## Problem statement
Locate every line in the records below that holds the word "computer" and return each one.

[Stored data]
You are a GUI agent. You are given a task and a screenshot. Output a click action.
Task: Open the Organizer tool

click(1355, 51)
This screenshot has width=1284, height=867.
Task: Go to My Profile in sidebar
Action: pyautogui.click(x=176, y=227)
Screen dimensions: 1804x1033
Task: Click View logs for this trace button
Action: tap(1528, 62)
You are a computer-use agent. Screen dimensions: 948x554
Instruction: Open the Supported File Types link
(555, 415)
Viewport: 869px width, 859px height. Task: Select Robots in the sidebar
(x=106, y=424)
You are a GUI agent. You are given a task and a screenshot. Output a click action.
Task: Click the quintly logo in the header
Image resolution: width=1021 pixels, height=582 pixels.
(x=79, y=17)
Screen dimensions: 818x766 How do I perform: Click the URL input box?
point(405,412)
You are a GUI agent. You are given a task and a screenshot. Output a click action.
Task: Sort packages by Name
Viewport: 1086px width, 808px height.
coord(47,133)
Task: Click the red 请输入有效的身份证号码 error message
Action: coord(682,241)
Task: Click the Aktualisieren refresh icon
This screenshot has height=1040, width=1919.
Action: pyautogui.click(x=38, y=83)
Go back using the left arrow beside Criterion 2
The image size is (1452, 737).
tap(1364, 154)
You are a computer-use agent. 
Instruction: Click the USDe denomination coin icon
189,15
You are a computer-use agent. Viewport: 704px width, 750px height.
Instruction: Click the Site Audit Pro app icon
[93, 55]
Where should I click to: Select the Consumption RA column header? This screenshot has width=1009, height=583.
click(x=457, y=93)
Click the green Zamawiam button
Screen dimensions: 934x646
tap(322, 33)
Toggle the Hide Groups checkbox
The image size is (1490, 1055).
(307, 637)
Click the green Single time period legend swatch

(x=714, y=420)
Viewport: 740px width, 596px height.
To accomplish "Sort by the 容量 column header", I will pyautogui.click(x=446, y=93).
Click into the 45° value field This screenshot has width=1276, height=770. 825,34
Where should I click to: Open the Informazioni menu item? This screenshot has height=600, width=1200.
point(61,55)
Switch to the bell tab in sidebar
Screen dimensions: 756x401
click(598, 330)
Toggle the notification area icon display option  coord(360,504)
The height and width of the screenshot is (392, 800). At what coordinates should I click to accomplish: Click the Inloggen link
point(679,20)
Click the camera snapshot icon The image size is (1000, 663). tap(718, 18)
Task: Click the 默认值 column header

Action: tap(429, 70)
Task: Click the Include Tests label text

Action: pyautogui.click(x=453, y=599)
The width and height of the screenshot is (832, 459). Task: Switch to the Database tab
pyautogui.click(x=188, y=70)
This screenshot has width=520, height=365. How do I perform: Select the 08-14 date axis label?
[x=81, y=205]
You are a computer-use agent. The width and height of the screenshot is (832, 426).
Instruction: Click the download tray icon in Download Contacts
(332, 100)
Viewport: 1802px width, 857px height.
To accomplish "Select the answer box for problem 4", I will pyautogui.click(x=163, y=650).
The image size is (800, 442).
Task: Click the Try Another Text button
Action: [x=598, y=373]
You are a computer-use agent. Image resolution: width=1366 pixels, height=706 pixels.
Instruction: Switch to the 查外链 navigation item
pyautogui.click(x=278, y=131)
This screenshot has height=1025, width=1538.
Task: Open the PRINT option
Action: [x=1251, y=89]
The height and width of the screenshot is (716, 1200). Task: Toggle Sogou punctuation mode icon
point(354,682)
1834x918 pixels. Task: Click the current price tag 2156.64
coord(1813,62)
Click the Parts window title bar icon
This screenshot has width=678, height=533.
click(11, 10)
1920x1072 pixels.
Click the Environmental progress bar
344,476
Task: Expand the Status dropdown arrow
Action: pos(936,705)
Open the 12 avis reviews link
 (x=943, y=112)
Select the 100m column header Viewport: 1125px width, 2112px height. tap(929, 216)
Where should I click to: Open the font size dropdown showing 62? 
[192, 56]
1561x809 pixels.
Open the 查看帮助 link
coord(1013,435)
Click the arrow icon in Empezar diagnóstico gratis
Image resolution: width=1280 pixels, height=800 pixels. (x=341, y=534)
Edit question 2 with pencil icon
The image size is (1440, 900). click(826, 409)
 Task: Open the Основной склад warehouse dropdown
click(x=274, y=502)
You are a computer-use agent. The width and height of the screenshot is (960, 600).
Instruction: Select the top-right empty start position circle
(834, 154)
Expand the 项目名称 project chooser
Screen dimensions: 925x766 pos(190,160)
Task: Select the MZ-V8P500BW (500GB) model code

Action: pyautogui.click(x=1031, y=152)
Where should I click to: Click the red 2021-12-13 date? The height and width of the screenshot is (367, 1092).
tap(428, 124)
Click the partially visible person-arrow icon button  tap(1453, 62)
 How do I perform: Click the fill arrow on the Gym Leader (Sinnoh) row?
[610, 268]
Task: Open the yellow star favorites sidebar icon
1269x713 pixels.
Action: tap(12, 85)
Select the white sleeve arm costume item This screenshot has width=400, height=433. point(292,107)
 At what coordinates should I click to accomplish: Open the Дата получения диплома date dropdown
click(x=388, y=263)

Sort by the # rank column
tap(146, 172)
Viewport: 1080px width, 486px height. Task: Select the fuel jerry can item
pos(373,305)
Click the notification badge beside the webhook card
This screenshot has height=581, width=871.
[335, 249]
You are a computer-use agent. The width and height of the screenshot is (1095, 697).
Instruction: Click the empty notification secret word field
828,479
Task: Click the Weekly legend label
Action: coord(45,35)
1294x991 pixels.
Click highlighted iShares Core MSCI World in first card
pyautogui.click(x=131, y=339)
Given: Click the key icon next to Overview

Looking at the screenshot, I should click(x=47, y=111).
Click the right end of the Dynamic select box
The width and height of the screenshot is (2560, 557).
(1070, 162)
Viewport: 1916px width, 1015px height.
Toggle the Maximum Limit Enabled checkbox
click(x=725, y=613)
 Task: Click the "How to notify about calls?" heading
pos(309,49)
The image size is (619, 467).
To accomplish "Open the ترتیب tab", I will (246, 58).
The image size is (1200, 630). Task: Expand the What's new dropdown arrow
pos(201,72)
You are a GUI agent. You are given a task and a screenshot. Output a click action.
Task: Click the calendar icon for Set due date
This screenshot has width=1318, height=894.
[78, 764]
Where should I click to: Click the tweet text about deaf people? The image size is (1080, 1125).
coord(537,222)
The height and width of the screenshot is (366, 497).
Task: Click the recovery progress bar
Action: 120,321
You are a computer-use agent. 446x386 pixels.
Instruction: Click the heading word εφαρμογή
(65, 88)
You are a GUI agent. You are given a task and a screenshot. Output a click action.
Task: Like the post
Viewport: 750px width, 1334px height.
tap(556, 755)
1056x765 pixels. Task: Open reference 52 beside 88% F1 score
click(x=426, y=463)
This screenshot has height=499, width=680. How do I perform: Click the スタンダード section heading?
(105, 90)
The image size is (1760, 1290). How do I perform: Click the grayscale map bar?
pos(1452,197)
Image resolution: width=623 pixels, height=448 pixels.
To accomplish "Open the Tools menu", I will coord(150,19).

## Answer
You are a computer-use agent. Screen dimensions: 948x554
You are a computer-use agent. 
You are a computer-use agent. Viewport: 704px width, 750px height.
You are a computer-use agent. The width and height of the screenshot is (832, 426).
You are a computer-use agent. Image resolution: width=1366 pixels, height=706 pixels.
You are a computer-use agent. The width and height of the screenshot is (960, 600).
You are a computer-use agent. The width and height of the screenshot is (1095, 697).
You are a computer-use agent. 446x386 pixels.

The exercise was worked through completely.